As word spread of my expertise in child sexual abuse, requests for my specialized services outside of SCO prompted me to establish the Institute for Emotional Health (IEH) as a vehicle for delivering such services to clients in other foster care agencies, and eventually to clients referred by the courts. Starting in 1990, and continuing to this writing in 2020, I conducted approximately 200 child sexual abuse assessments, and treated or supervised the treatment of hundreds of sexual abuse victims as well as children or adolescents exhibiting problematic sexualized behavior. As Executive Director of IEH, I recruited and trained dozens of psychologists, certified social workers and licensed mental health counselors to provide in-home individual and family trauma focused therapy for sexually abused and otherwise traumatized youngsters in foster care. This delivery service model represented the inverse of the center-based model followed at SCO, as demand dictated. My four decades in foster care taught me there is no “one size fits all” best model for delivering clinical services. There are distinct clinical, logistical, and financial advantages and disadvantages inherent in both a center-based service model and a home-based service model, which must be considered in each situation before making a determination on how to proceed. Along the way, attempts were made to learn about factors affecting therapy outcomes to inform agency referral practices and to learn about the efficacy of our efforts, with findings published in The Journal of Public Welfare (Gries, L., & Cantos, A.L., 2008) and Child and Adolescent Social Work Journal (Cantos, A.L. & Gries, L.T., 2010).
As a portion of children in foster care have a permanency goal of adoption, the need for developing expertise in assessing readiness for adoption, and assessing the need for specialized individual and family counseling was evident from the beginning of my venture in the field of foster care. To this end an unpublished scale, the Gries Assessment of Psychological Permanence (GAPP) scale, was developed (Gries, L., 1999). It focused on the degree to which a subject child achieved psychological permanence, a construct defined as “the inner subjective state of a child who feels he belongs and is at peace with his place in one or more families with which he identifies…it is a state of emotional balance or homeostasis, durable over time…it reflects resolution of inner conflict concerning questions about separation from birth parent and about attachment to the adoptive parent.” As a non-standardized scale, the GAPP was intended to be used solely for individualized goal planning and measurement of change in client beliefs over time. Its development was informed by work subsumed within two papers presented a few years earlier on “Psychological Permanence and Adoption,” (Gries, L., 1994) and “Psychological Permanence: A Successful Model Program for Preserving Adoptive Families,” (Chaffkin, B., & Gries, L., 1997).

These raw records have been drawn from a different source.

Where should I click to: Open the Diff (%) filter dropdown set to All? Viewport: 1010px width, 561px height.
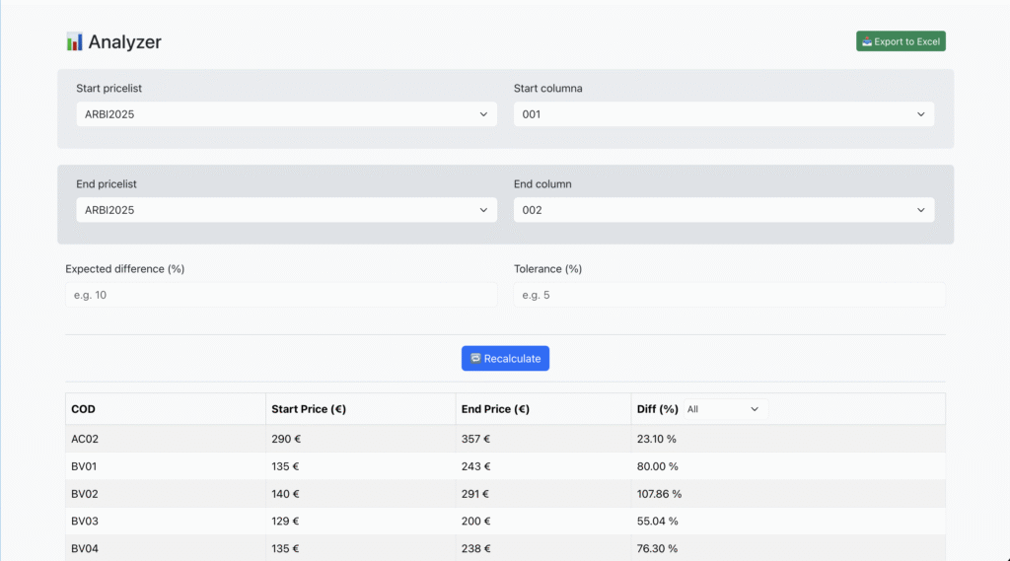724,409
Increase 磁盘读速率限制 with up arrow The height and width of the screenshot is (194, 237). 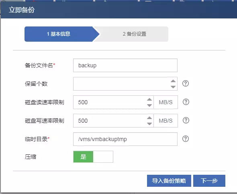(x=149, y=99)
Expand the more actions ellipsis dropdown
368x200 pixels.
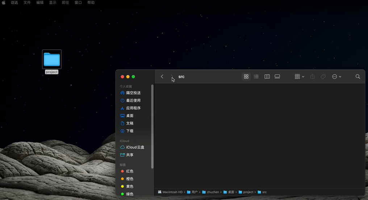tap(336, 77)
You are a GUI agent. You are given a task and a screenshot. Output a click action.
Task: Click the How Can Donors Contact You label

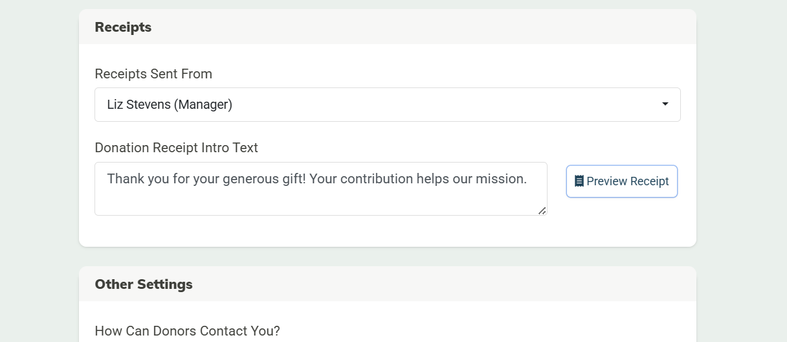(187, 331)
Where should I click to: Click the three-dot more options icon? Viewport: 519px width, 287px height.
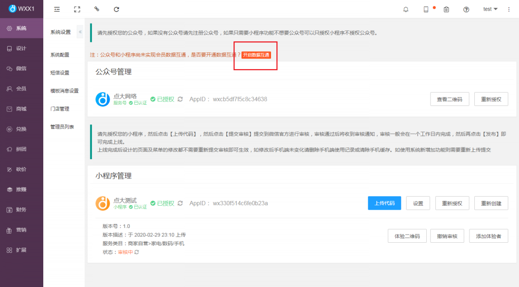(509, 9)
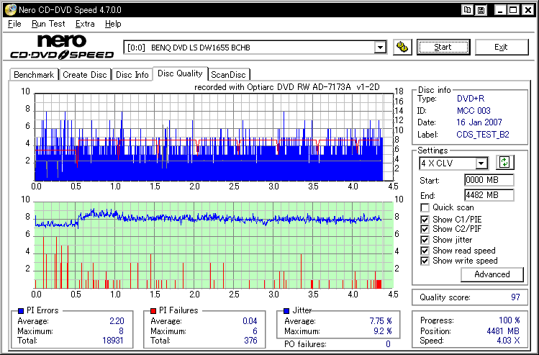
Task: Click the copy screenshot icon in title bar
Action: point(467,10)
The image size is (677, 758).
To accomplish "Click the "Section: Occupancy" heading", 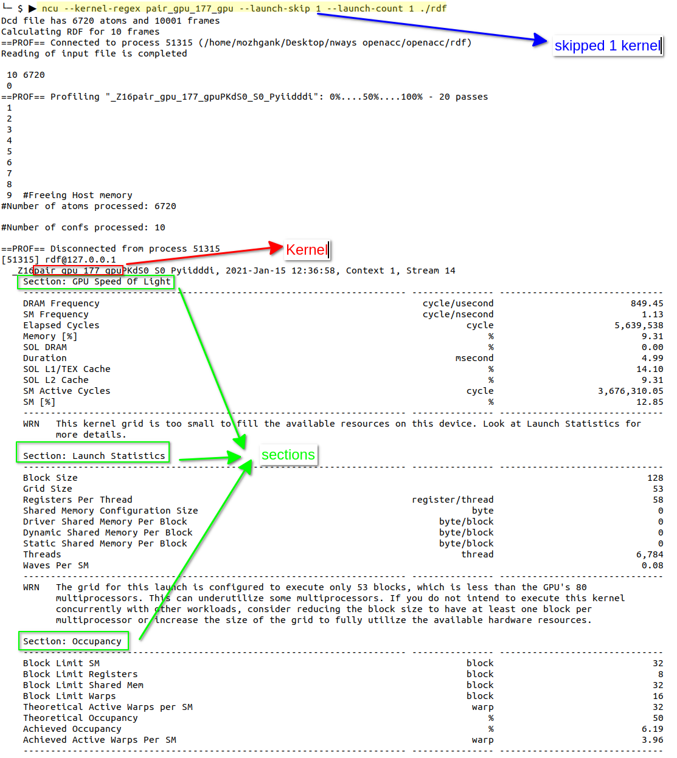I will [x=72, y=641].
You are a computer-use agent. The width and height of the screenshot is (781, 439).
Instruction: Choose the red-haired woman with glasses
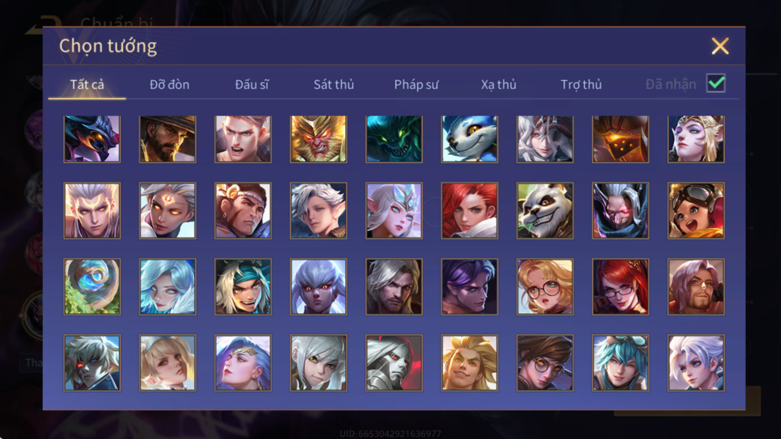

As already indicated, by the mid-1990’s, I began to receive court ordered referrals to conduct child sexual abuse assessments. By 1996, my experience with assessment of parenting capacity led to court requests to conduct child custody evaluations. In accordance with general standards for conducting such evaluations, I developed a protocol which maximized efficient collection of data in the least intrusive manner. In 1997, I qualified for and achieved the status of Diplomate in Forensic Clinical Psychology, through the American Board of Psychological Specialties, under the American College of Forensic Examiners Institute. Since then, I’ve conducted approximately 200 court ordered child custody/parenting plan evaluations. I’ve succeeded in convincing a number of judges and court attorney-referees to issue orders for child custody evaluation separately from orders for child sexual abuse assessment, in cases where abuse was alleged. The importance of shielding the collection of data pertaining to alleged abuse from the adversarial features of addressing child custody matters, and completing an abuse assessment first, came to be understood by at least some of the judges. To be eligible to receive referrals for forensic evaluation, I had to first be accepted on the panel of mental health professionals of the State of New York, Appellate Division, Supreme Court, First and Second Judicial Departments, and the Nassau County Assigned Counsel Defender Plan. In many instances I was required to testify at court about my findings. Over the course of my career, I’ve been qualified as Expert Forensic witness in Child Psychology, Child Custody, Child Abuse and Child Sexual Abuse at each of the five county family courts in New York City and in Nassau County. I’ve also testified as expert witness for the Special Victims Bureaus of the Kings County, Queens County and New York County District Attorney offices. Most noteworthy of the scores of experiences testifying within a legal venue was my 1988 testimony before the U.S. Senate Committee on Foreign Relations in the matter of the case described in my book, Gregory of Zimbabwe, when I found myself going head to head with Senator Jesse Helms of North Carolina. The material which served as the basis of my testimony consisted of reports on child abuse of the subject child, which I prepared for review by the U.S. Supreme Court.